Last March, Jacksonville residents making their daily drive across the Main Street Bridge were greeted with an unfamiliar sight in the St. Johns River. The USS Orleck, a former Navy destroyer, had dropped anchor adjacent to the Hyatt Regency Hotel. But why is this massive vessel moored in downtown Jax, and what does its future hold?
The Orleck is set to become a Historic Naval Museum, the first of its kind in Florida, according to retired Captain John E. O’Neil. O’Neil is Executive Director of the Jacksonville Historic Naval Ship Association (JHNSA), the organization owning and managing the Orleck as and when it becomes a completed Naval Museum. While never serving on the Orleck in combat, Captain O’Neil did serve on a very similar ship in 1973.
“JHNSA has been working for years to return a retired navy ship to the Downtown area of Jacksonville,” he said.
The Orleck has a long and distinguished history. First launched as WW2 came to a close, she became part of the Pacific fleet, taking part in many Cold War conflicts, namely the Korean War and Vietnam War. Her participation was much more extensive in the latter. O’Neil explained how one of her more famous roles was to shell and destroy trains used by the North Vietnamese in the conflict.

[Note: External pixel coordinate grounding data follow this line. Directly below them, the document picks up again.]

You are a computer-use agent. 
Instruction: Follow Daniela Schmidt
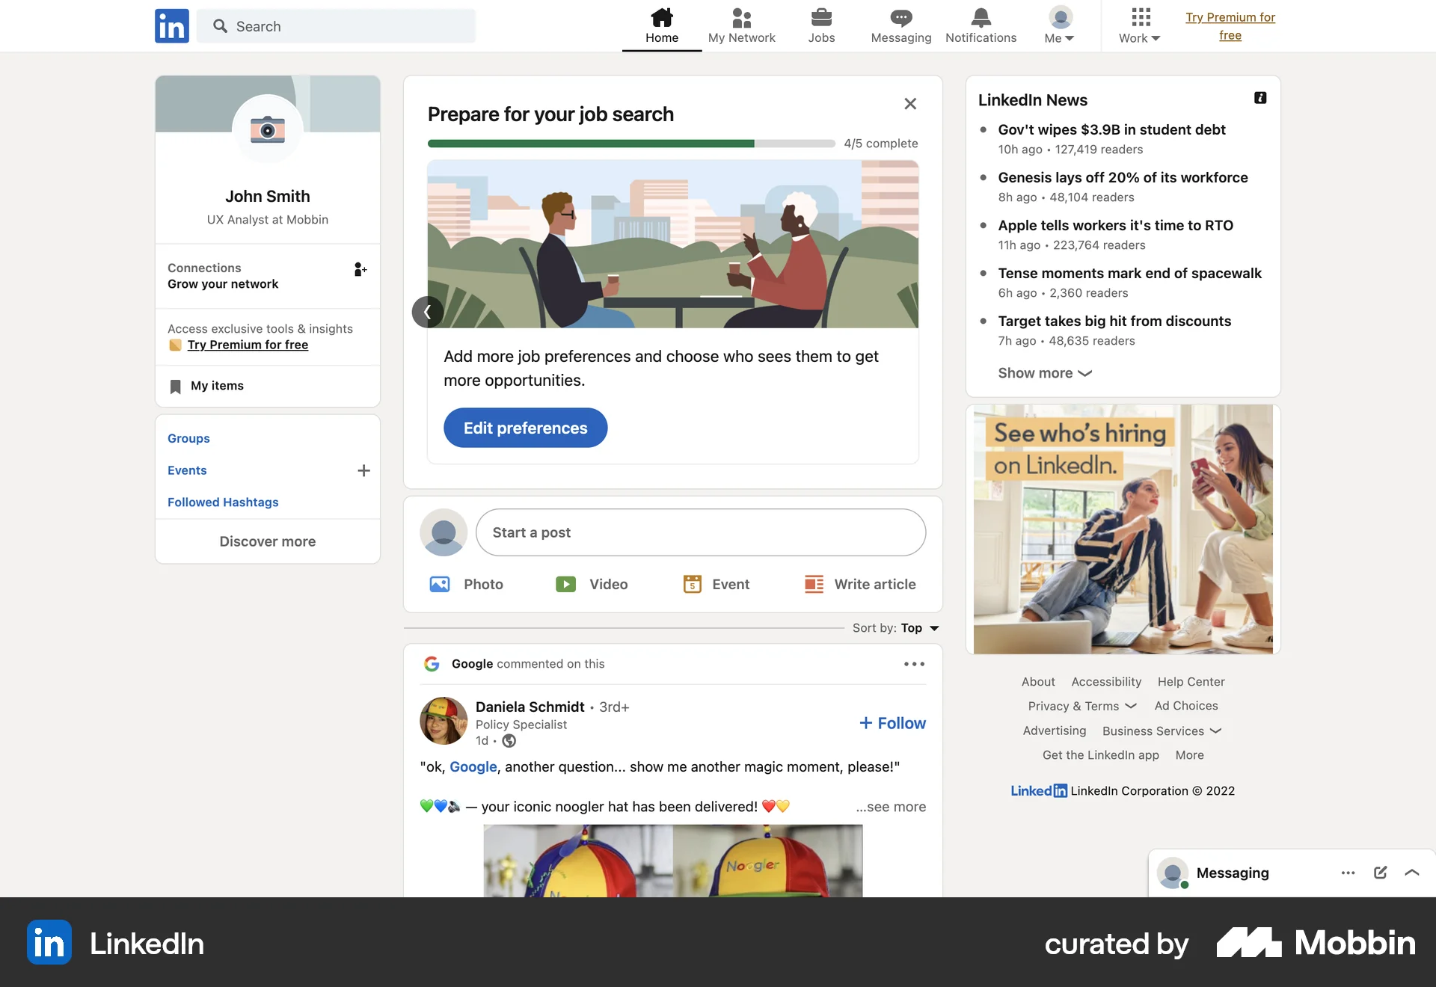click(x=892, y=722)
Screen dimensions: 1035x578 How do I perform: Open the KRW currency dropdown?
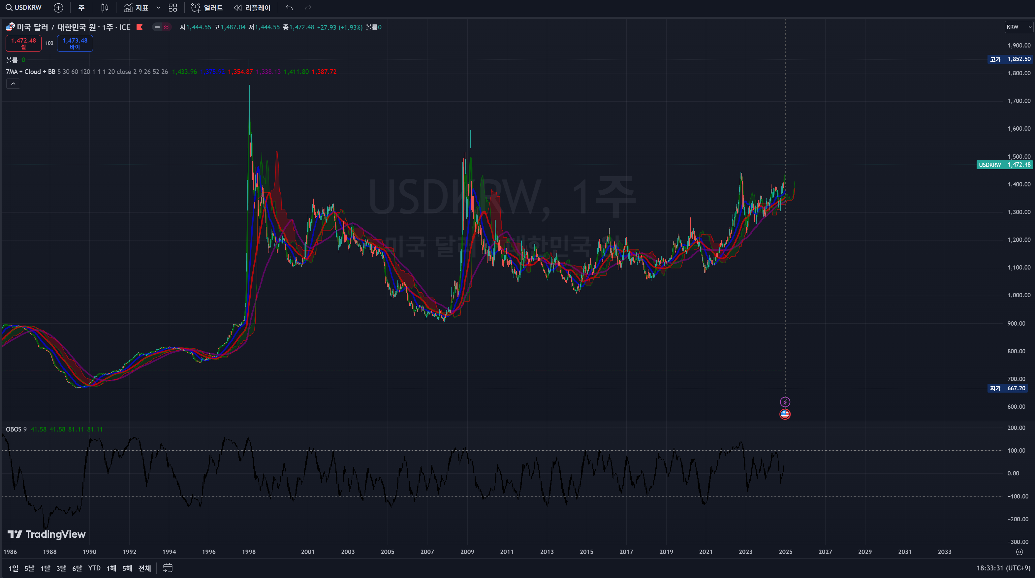point(1019,27)
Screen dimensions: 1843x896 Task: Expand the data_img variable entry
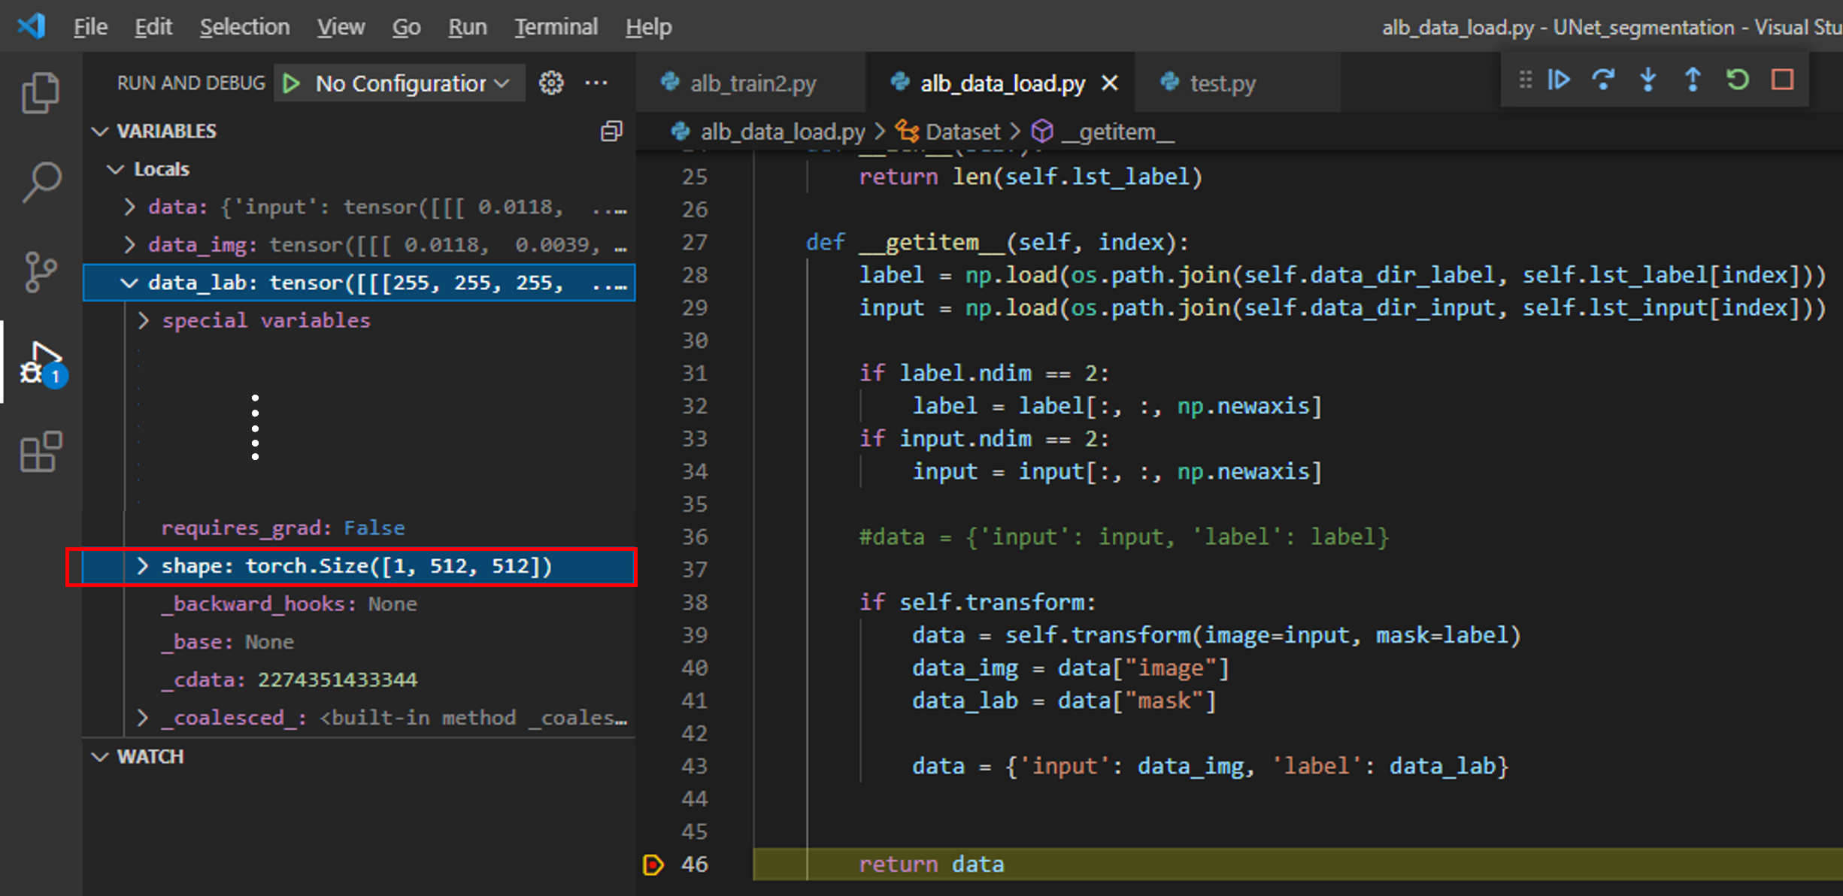pos(129,245)
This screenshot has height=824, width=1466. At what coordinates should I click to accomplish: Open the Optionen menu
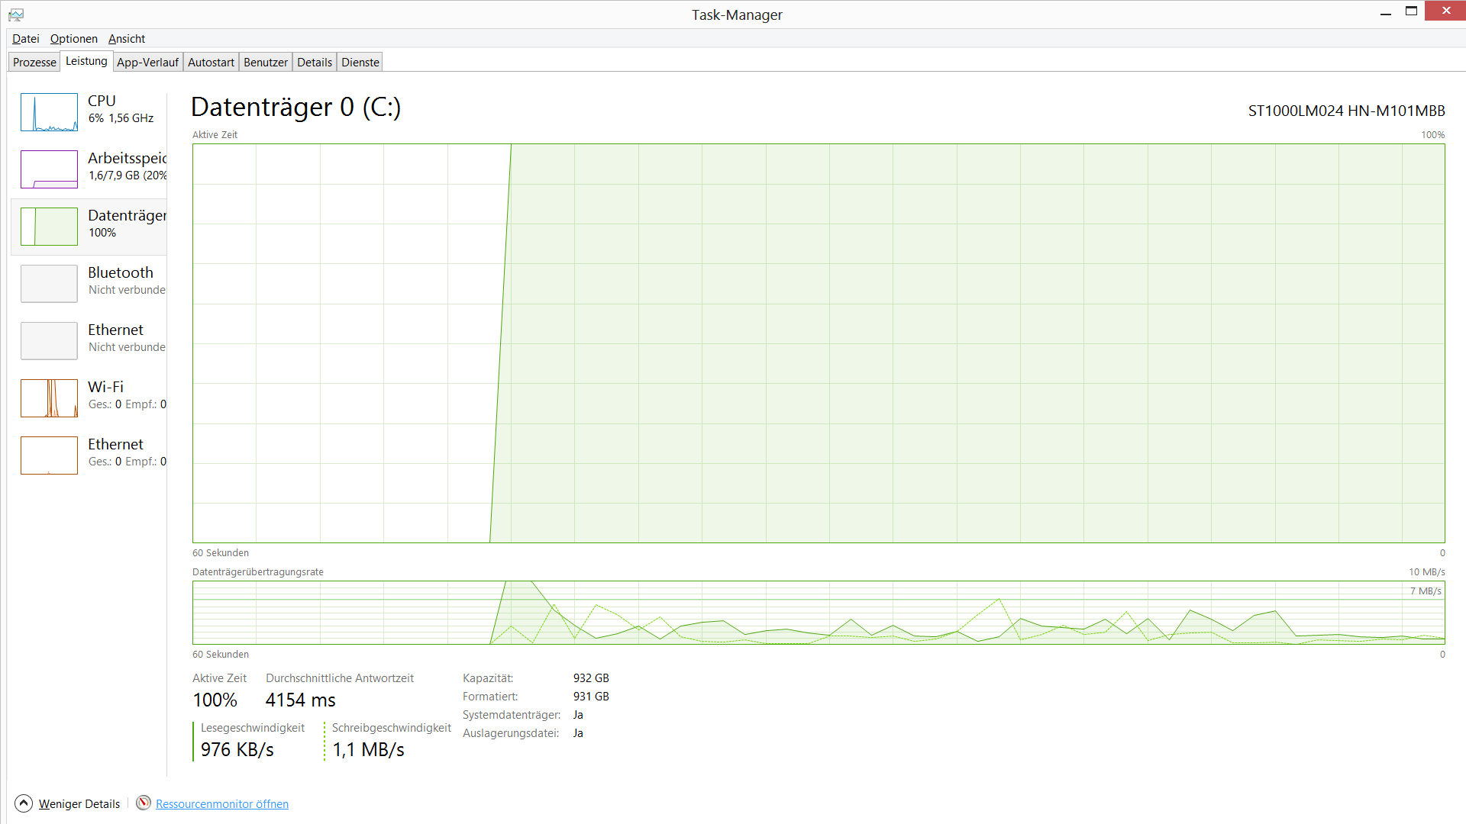point(73,39)
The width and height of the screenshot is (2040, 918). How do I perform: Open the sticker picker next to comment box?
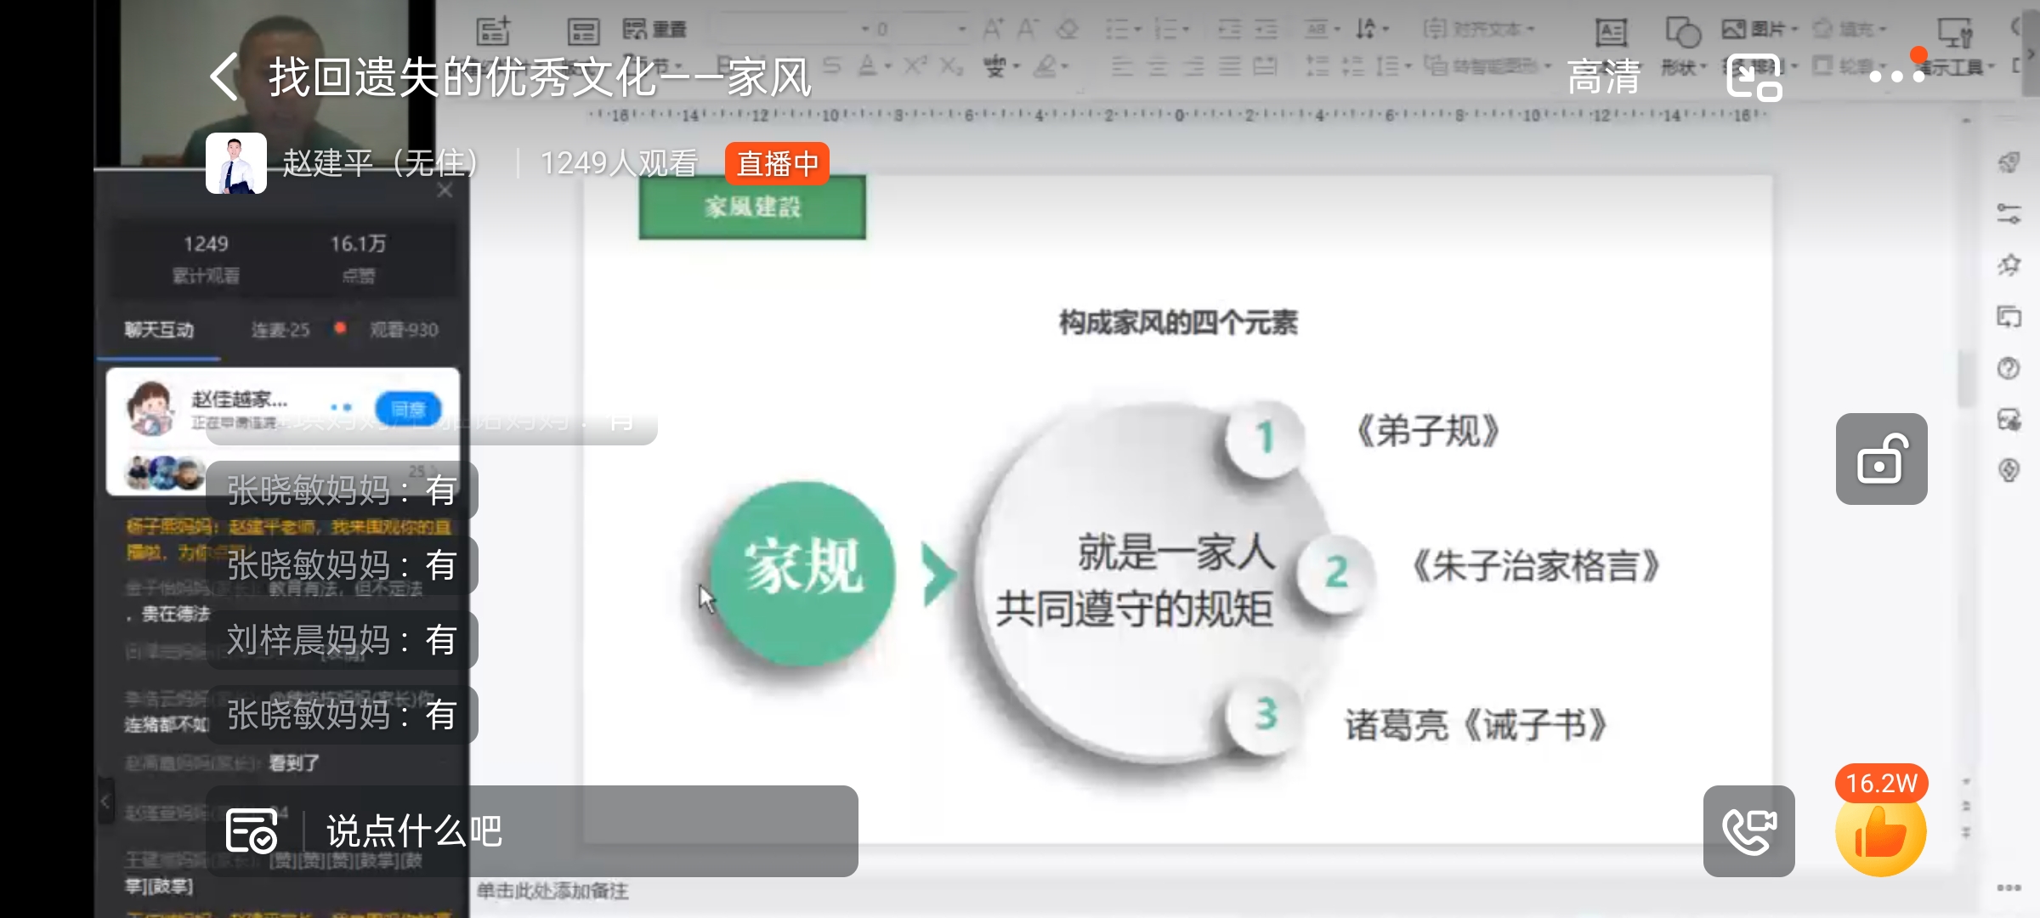(x=251, y=831)
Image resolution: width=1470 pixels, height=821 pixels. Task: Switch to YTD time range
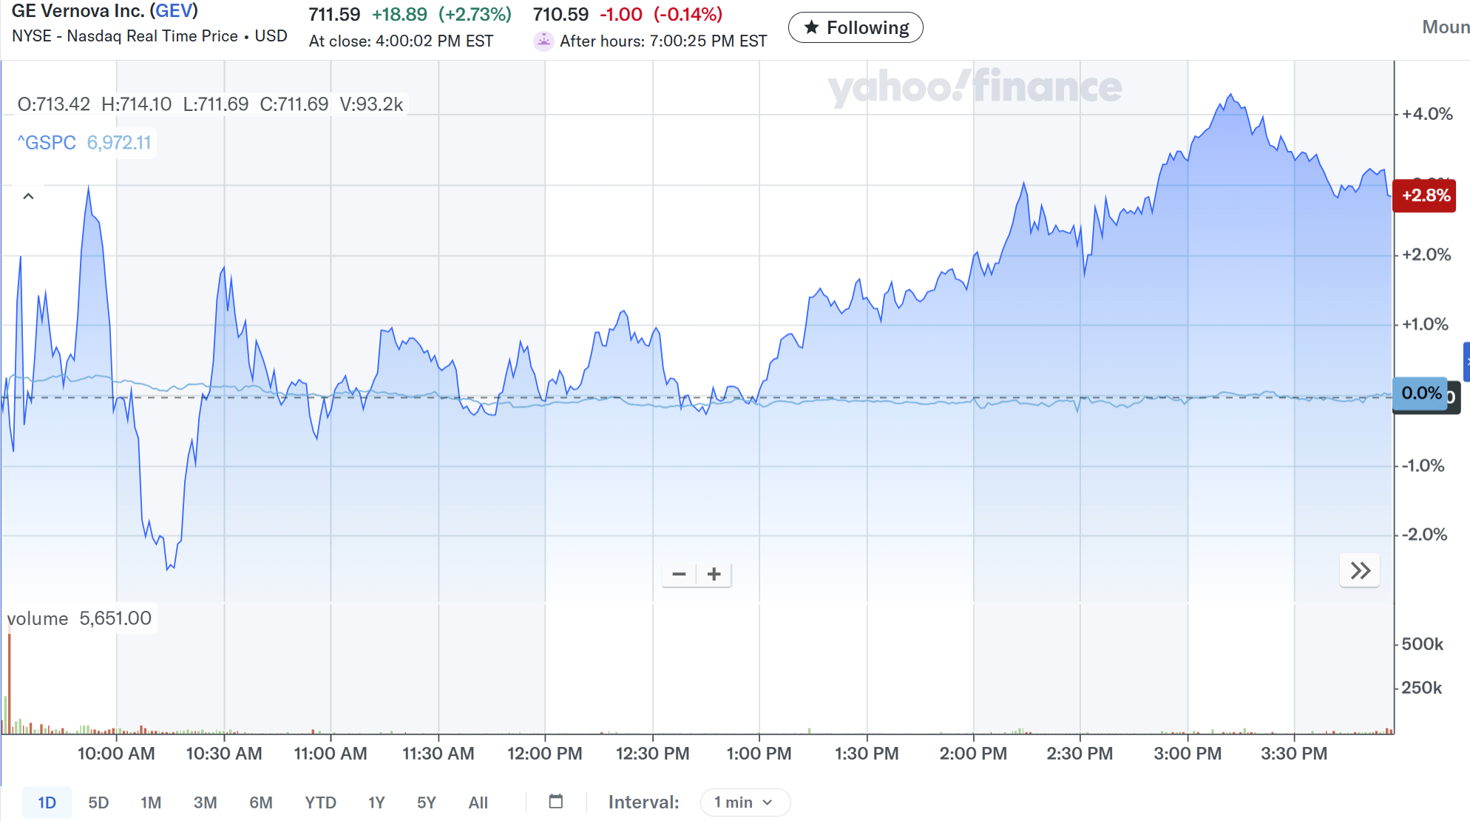(x=320, y=803)
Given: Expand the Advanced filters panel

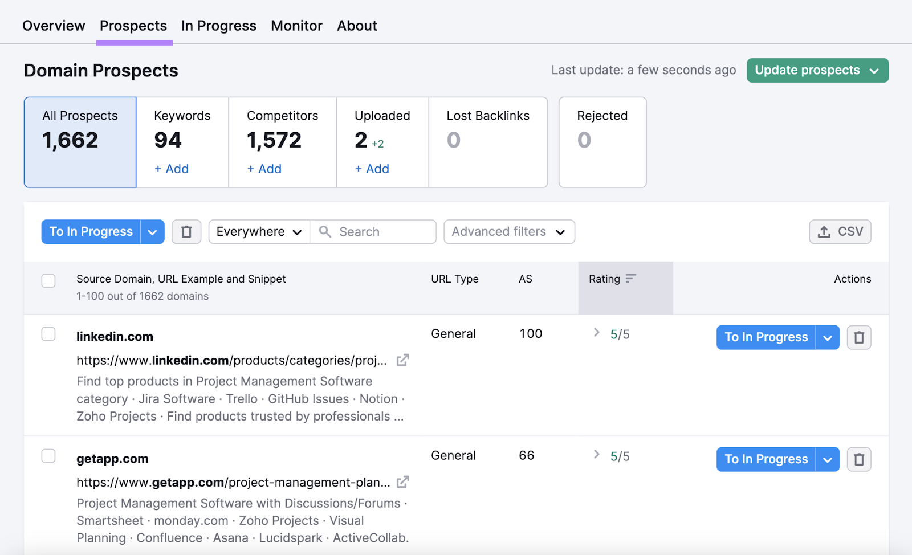Looking at the screenshot, I should click(508, 232).
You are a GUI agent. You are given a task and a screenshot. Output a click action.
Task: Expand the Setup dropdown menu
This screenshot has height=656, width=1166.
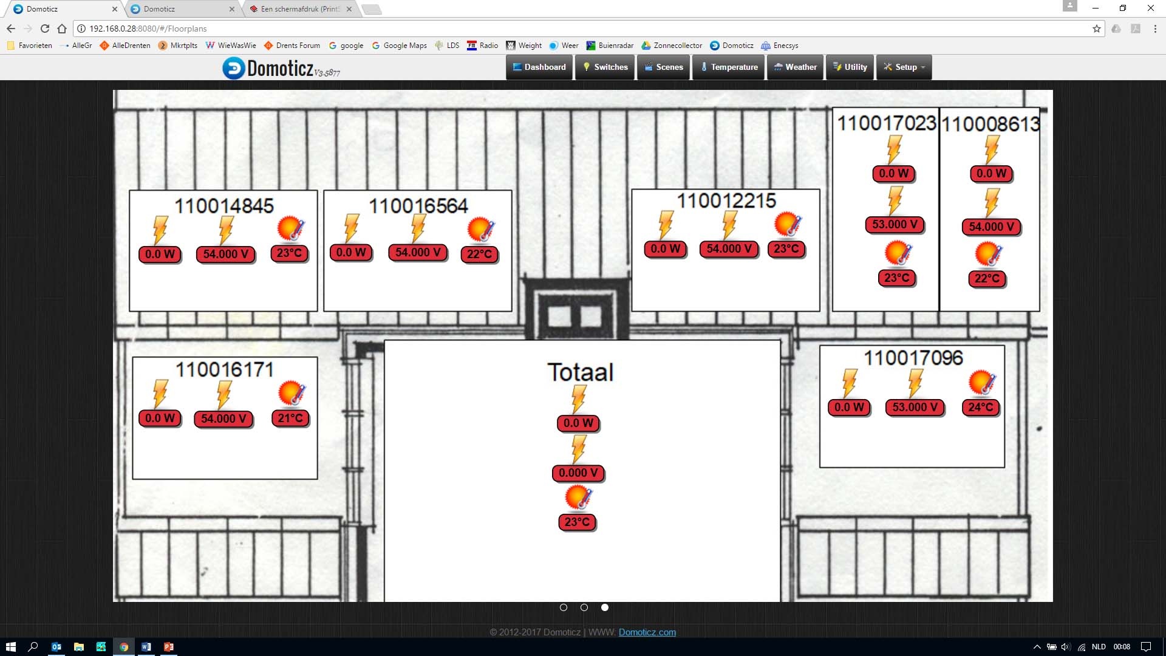click(904, 67)
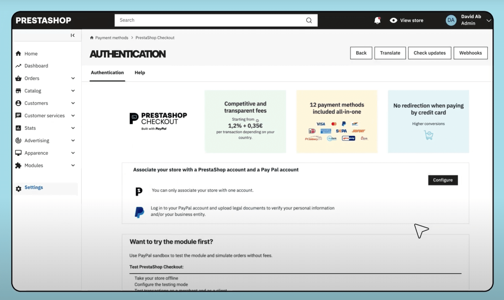Select the Customers icon in sidebar

pyautogui.click(x=18, y=103)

She remained in US service until 1982, when she was gifted to Turkey for their navy. O’Neil explained how selling aged ships to other countries that cannot build their own is a long practiced tradition in the US Navy. The only stipulation was that another ship be provided to Greece at the same time, as Greece was Turkey’s rival at the time. The United States didn’t want to be seen as clearly supporting one over the other in their feud, so both were gifted ships.
In 2000, she was returned to the US and turned into a museum ship, a role she has served for the past 20 years in Texas, Louisiana, and now Jacksonville. It ended up costing JHNSA two million dollars to tow her to where she is currently docked. Her current location is only temporary, as O’Neil stated that she will eventually move elsewhere.